Google's Zero Moment of Truth (ZMOT) became our mental model for content creation. We'd ask the questions a user would ask, write answers to them, remove redundancies, and arrange content from very broad questions to very specific ones. We matched Q/A pairs to our Information Architecture. Promotional pages at the top of the hierarchy answered broad questions. Leaf pages at the bottom of the hierarchy answered 1 or more specific questions about a subject.

Design
On the User Experience side, we designed pages with external search and accessibility in mind. All pages featured proper structural code for accessibility, partnered alt text (delivered dynamically thru Contentful) with images, designed with proper contrast, and ensured accessible usability. This was especially important to our client, a public-facing utility company. We designed variablility into our components to handle multiple uses or visual styles; we could customize presentation by setting variables or including/omitting content.

Code
A similar path was taken on the technical side.
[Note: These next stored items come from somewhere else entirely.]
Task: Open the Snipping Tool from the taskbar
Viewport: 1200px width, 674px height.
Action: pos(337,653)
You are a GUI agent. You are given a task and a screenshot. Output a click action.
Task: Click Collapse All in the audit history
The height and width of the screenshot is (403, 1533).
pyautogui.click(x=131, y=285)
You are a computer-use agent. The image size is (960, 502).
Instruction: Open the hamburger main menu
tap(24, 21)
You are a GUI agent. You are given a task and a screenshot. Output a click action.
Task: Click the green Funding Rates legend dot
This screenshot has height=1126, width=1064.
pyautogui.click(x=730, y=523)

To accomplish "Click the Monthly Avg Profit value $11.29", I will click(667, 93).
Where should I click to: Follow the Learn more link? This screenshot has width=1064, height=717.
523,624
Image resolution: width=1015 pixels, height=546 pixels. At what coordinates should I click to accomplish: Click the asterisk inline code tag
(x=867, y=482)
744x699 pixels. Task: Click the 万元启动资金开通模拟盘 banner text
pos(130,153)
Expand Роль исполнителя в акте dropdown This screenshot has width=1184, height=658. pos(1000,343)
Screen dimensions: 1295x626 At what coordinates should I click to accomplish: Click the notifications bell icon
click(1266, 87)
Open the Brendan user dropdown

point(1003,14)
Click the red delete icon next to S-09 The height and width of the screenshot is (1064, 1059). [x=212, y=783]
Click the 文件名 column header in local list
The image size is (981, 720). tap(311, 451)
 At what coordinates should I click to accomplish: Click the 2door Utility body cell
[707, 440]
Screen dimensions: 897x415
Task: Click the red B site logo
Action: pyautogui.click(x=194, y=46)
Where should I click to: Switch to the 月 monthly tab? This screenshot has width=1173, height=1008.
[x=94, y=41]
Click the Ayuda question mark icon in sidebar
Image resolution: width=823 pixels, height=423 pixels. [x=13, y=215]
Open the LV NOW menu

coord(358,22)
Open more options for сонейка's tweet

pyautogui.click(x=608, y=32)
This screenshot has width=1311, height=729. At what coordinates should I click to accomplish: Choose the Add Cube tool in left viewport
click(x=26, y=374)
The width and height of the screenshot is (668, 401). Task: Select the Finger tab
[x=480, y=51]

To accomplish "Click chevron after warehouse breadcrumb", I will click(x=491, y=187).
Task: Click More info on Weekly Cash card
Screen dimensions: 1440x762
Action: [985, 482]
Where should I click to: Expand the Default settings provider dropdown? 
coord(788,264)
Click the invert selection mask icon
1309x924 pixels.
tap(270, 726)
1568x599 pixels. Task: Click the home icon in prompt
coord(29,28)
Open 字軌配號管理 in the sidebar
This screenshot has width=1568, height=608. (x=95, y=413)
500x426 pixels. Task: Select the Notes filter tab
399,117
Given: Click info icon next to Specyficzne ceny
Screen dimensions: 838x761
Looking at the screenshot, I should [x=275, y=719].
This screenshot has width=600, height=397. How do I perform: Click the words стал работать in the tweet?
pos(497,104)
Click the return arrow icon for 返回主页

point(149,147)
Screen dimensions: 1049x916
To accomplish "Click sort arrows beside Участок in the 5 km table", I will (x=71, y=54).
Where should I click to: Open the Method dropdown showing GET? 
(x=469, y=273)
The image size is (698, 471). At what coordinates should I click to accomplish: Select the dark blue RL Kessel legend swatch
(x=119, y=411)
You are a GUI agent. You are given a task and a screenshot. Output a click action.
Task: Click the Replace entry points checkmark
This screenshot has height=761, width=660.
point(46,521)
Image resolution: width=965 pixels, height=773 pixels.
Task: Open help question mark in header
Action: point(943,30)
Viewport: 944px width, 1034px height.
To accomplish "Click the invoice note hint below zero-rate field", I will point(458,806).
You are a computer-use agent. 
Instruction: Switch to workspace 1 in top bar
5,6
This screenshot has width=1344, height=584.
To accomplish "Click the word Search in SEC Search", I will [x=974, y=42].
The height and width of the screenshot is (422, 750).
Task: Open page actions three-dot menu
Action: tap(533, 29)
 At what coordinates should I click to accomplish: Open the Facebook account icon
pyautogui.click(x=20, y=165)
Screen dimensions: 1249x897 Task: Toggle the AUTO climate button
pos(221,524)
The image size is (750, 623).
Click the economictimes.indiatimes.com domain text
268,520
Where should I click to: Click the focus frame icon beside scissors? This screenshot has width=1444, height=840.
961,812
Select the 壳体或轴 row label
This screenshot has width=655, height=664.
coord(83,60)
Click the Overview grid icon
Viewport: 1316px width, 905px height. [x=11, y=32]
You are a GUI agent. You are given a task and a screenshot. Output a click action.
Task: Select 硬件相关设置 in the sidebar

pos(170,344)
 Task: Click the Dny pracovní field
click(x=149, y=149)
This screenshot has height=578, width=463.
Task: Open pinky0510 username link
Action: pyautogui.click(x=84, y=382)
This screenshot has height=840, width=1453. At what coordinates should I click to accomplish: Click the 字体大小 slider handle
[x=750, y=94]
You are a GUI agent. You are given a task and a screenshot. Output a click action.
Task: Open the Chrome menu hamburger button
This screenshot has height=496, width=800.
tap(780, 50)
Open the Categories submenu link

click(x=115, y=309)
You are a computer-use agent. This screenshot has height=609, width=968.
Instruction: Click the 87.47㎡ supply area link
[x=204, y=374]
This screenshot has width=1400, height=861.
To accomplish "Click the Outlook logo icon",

We built a “composite content application” (thanks, Gartner, for the buzzwords) – an application combining multiple systems – to produce a published piece. Vue.js and Gridsome handled a component-based design system for content, featuring all the tools necessary to build full web pages of different types. An NPM package shared code across properties. Our authoring system was flexible, customizable, and reflected in full in a Figma design system. Content types were modeled in Contentful, housing words, metadata, media, and descriptive content for promotional units. SendGrid and Twilio captured data for email marketing or automated targeting. GitHub and Netlify handled our code repository and hosting.


The Outcome
The power of this system was exciting. We could wireframe pages in Figma that looked and behaved as they would online. Content creators could write words and curate imagery, dropping final versions of copy, links, and images in the Figma file. Developers could see what the page should look like, down to the specific variations of the components necessary to realize the finished page. If a piece was missing, we’d define it and build it, componentizing things to augment the entirety of the system. Simple pages were augmented with reusable interactive elements like maps using Mapbox or forms with Sendgrid to handle email signups.
Most interesting was the flexibility of the system on the publishing side. Our custom solution let us house content in one place and publish it across one or many sites under the Southern Company Gas division umbrella. Author once, syndicate across multiple sites: a huge time saver for publishing and maintaining a site over time.